Last year there was an Independence gig, which was headlined by Big Nuz, also from South Africa. I understand that revelers were constantly assured that Big Nuz members were on their way. At one point they were told that the group members were driving past Otse. However, by morning when revelers dispersed the performers had still not showed up. I don’t know which Otse they were referring to because the one I know is a ten-minute drive from Lobatse.

Several years ago, I first-handedly experienced a similar incident at the now defunct Zebra club. Popular Kwaito act Mzekezeke was set to perform at the stuffy venue, which was packed to the rafters with excited night crawlers.  Shortly after midnight, a morbidly obese man clad in overalls and a balanclava stormed, or rather, wobbled onto the stage. He was too fat, moved clumsily and was lip-synching. Before he’d completed his first song, a commotion ensued when irate revelers began to jeer at him. It was later revealed that the man beneath the mask was a fake!
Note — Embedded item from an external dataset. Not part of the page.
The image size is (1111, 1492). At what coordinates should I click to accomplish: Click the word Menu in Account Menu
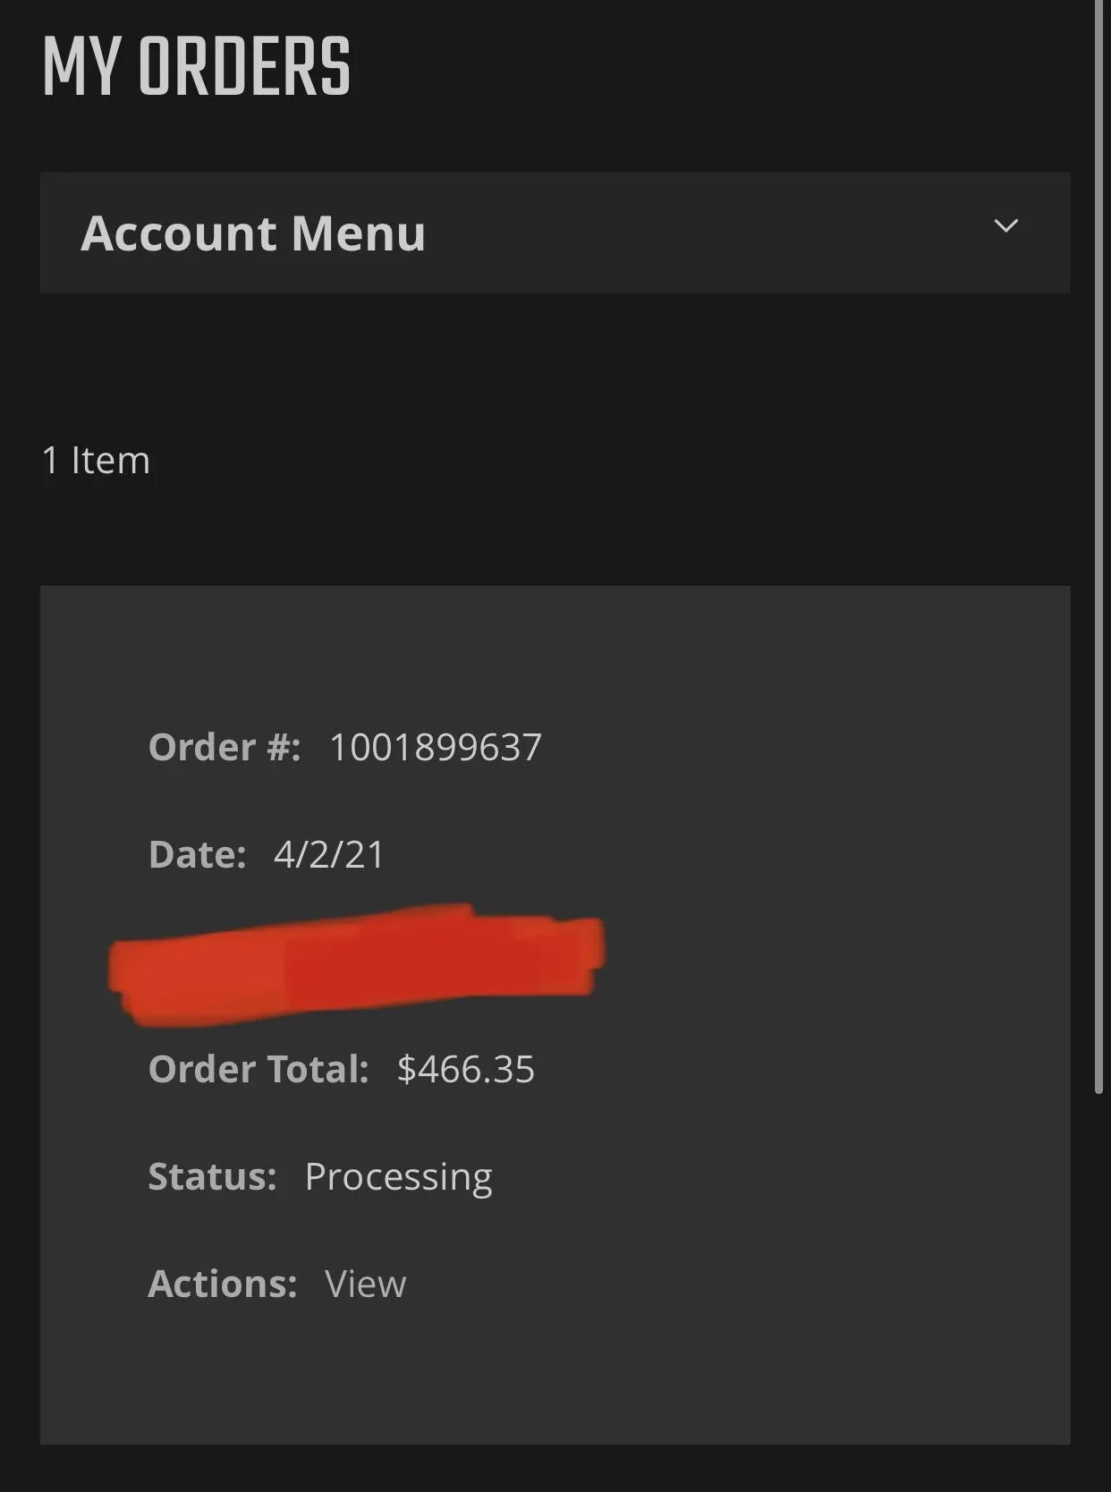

Before you get tjatjarag, I must point out that it’s rare for artists to go AWOL when they have been booked. 

It’s either they weren’t booked or paid! I can bet Kalawa Jazmee management is unaware that Uhuru were billed to perform in Lobatse. Who’s fooling who?! I won’t paint all organizers with the same brush because I have attended several decent gigs around the country. However, it’s disturbing how Batswana are often treated like dimwits and swindled of their hard-earned cash by amateurs who want a quick buck. 

The scoundrels know that there’s nowhere to report them so they get away with pulling a fast one over unassuming revelers, more so that Batswana easily forgive and forget.

Eish, we are living in tough times. People will do just about anything to make an extra coin. 

O seka wa bona motho a ntshitse sekgono mo koloing wa tswa pelo. Tshokolo e ntsi. Some people shamelessly lie, cheat and steal to get by. They call it “hustling”...a polite term for thievery, perhaps?!